55:  R and R-like sounds - Rhoticity

Comments

This episode made me remember something I hadn't thought about in a long time. When my brother was in middle school, he learned to juggle from a series of British videos. One move is called clawing (basically you catch the ball from the top rather than the bottom). When the juggler in the video instructed the viewer, he'd say, "Now claw it," but he did the thing Lauren mentioned where non-rhotic speakers add an R that isn't really there, so it sounded like "clore it." For years my brother called that move "cloring the ball" even when my mom and I tried to correct him and say it was "clawing." He'd show us the video and say, "See? He said clore!" I knew about the pasta/paster pronunciation from my time studying abroad in England, but it never occurred to me that claw/clore was another example of the same thing!

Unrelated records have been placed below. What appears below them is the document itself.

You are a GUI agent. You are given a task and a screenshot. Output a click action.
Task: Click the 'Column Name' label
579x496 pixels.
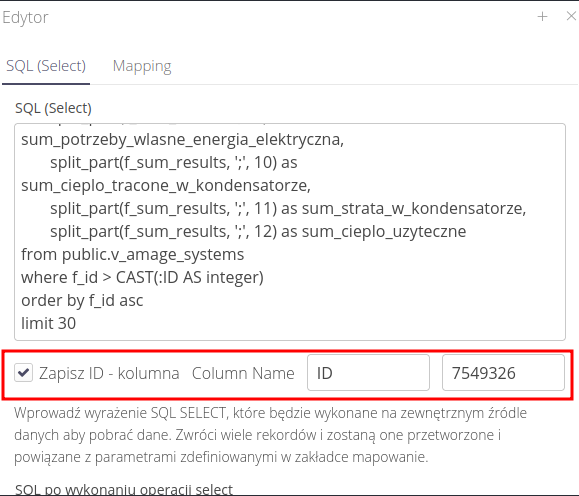tap(243, 373)
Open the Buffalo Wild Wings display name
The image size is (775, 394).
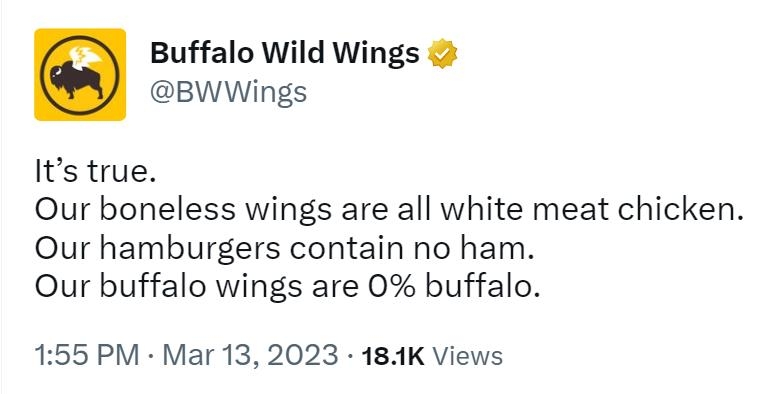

Hi Mark - you're right! As always, we only get to cover a fraction of a topic in an episode. There's acoustic and perceptual features we didn't even get to, as well as rhotic types in other languages. I'm sure phoneticians would have a lot more to say - we just wanted to introduce people, including listeners who might never have studied phonetics, to the idea of rhoticity.

I'm a linguist myself (PhD Berkeley, studied under John Ohala among others; 12 years with Dragon Systems; now retired from UPenn) and a lifelong verbivore. I just listened to your Rhoticity podcast, and I'm puzzled about your still-unanswered question of what links together all these diverse phones that "sound like R"? Specifically, all your approaches are articulatory: how it's made rather than how it sounds. This includes your link to a, iirc, phonetic study which is based on MRI analysis, which of course reveals nothing about the *sound*. Have you looked at any acoustic studies of rhoticity? Sincerely yours, Mark A. Mandel a.k.a. Dr. Whom: Consulting Linguist, Grammarian, Orthoëpist, and Philological Busybody

Mark Mandel

I love this topic... I’m Australian and have to put on a (bad) US accent to be understood by high-rhotic people before - it’s hilarious.

When I was learning Mandarin this was one of the first things we learned... the very distinctive "r-ness" of the Beijing-area variety (even more R's than standard Mandarin). Also I sometimes wonder why r isn't considered a vowel.